Some people say they prefer to rely on family and friends for support. They know you and they know the situation. This is fine however there may be times when you may need to have your opinions and actions challenged if you are going to move forward. You may need an independent sounding board - someone with whom you can be truly honest, rather than censoring some of your thoughts, particularly if you are feeling resentful, or thinking about leaving a relationship.

Counselling

Some carers find individual counseling helpful because it gives you time to off load everything in an uninterrupted way. This could be a constructive and safe place to voice all your worries, fears grievances and frustrations.
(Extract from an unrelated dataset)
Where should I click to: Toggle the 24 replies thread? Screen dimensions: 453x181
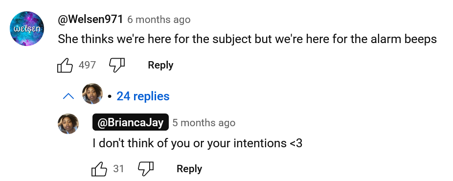pos(143,96)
It can also be a way of learning some new ways of thinking about old situations and developing some new skills. Top of page

Support groups

When it comes to support groups, there is a range of options and it's not one size fits all.

Talking to people who are in a similar situation may be helpful in gaining support. There are support groups just for carers. You could attend the group for as long as it meets your needs and find it helpful. The advantage is that people will know what you're going through because they have been there and you wont have to keep on explaining what is happening. Even if you don't attend for long, you may meet some people whom you can continue to see outside the group.

"I don't know if I have coped very well, there have been many times when I just didn't... After about 13 years into my daughter's illness, and with other health issues and business worries, I saw a 'Carer's Group' advertised. I went along and now don't know how I managed without the warmth, friendship, understanding and total support of this group, which has been invaluable. I believe this has helped immensely and has made a big difference not only to me, but the rest of the family. Personal counseling provided a confidential means of talking freely of my concerns and at the time helping me with strategies to deal with issues and challenges."

There is a range of support groups but not all groups will suit everyone. It's important to find a group with a structure in which you feel comfortable. Some carers say the most important thing to look for in the group is a positive, forward-looking attitude and perspective. Top of page

What will work for you

You will probably need some time to think about what you might find helpful. You could get some help in deciding by discussing the options with your GP. Some people find support groups helpful because they hear how other people manage - whereas others find this overwhelming. Rather than participating in a group you may prefer to talk to one person on an ongoing basis - so individual counseling may best for you. Some people find comfort in spiritual support and counseling.

Remember, not every option works for everyone, so you need to choose what works best for you.